Ehsanullah, a Taliban conscript from Afghanistan, said that he was on his way home from the front lines to the southern province of Helmand when he met up with a group of fighters just north of Kabul, including several Pakistanis carrying guns.

He and those men, about 13 in all, he said, were captured by northern alliance troops and put in a small room in a mud house in Kabul for about three months.

Although Ehsanullah said he didn't remember the Pakistanis' names, his identification number, 523, and Haq's, 515, suggest that they may have been detained at around the same time. Both men's stories have similar details and timelines: in the mud house from November 2001 to about January 2002, then kept at Bagram Air Base for about a week, and then transferred to Kandahar Airfield.

After he sat down for an interview in Islamabad last August, Haq couldn't be reached again for comment about Ehsanullah's story.

Because Haq didn't appear before a tribunal at Guantanamo, there's no transcript of what the U.S. military thought he was up to in Afghanistan. Pakistani Interior Ministry officials didn't respond to requests for information.

Haq's tale of looking for spiritual solutions to his medical ailment in Afghanistan as war raged, however, seems questionable. It seems more likely that he was with the Pakistanis with AK-47 rifles over their shoulders who were arrested with Ehsanullah.

Why, then, should anyone believe any of his claims of abuse at Bagram, Kandahar and Guantanamo, when he may have fabricated his story about why he was in Afghanistan?

When Haq claims that guards at Bagram hit and kicked him, and picked him up several times and body-slammed him to the ground, is he lying?

Was he also making things up when he said that guards at Kandahar often kicked the Quran across the floor of his tent, and at other times pressed their knees into his back as they pummeled him with their fists?

Was Haq telling the truth when he said that when he refused to let guards into his cell at Guantanamo to protest what he claimed was their mistreatment of the Quran, they sprayed him in the face with pepper spray, dragged him out, slapped and kicked him, then tied him to a chair and shaved his beard to humiliate him?

Ehsanullah's story both helps and hurts.

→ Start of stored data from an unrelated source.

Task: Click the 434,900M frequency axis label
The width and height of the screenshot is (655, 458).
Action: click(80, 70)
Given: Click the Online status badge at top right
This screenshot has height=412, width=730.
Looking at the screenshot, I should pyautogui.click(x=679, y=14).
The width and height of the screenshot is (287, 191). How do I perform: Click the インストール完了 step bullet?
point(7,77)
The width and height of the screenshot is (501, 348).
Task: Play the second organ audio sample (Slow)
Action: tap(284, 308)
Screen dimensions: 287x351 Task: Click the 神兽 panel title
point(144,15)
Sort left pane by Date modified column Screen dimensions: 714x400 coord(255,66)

On one hand, it raises serious questions about Haq's honesty, but on the other it appears to confirm much of what Haq said about his time in U.S. detention camps.

Dozens of former detainees have reported that sort of abuse, and some of it has been confirmed in part by reports or testimony from U.S. soldiers and human rights groups. Of course, many of the detainees may have managed to get fabricated stories of abuse straight before they talked to human rights workers and journalists.

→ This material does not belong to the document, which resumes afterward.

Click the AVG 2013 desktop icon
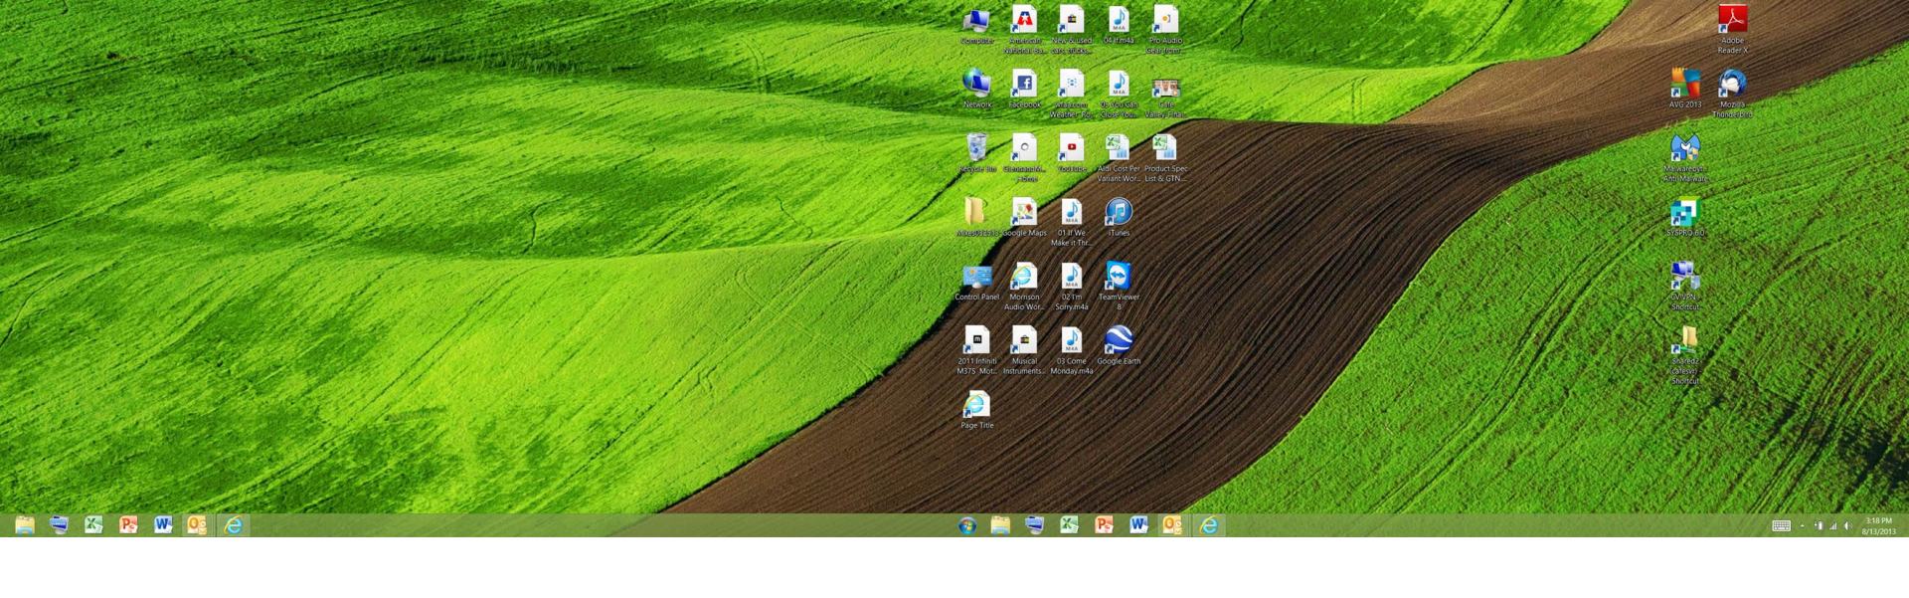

Ironically, Haq's chief complaint about his interrogators at Guantanamo is that they were dishonest. The interrogators, Haq said, often told detainees that the men in the cells next to them had become informers, that they'd given up detailed information about the militant activities of other prisoners.

"They said the person in the cage next to me said he saw me with al Qaida or Taliban leaders. But the interrogators were lying; no one had told them that," Haq said. "They lied to everybody. They told the men next to me that I had said they were in this battle or that one; but we talked with each other in our cages and realized they were making all of this up."

The interrogators may not have been the only ones.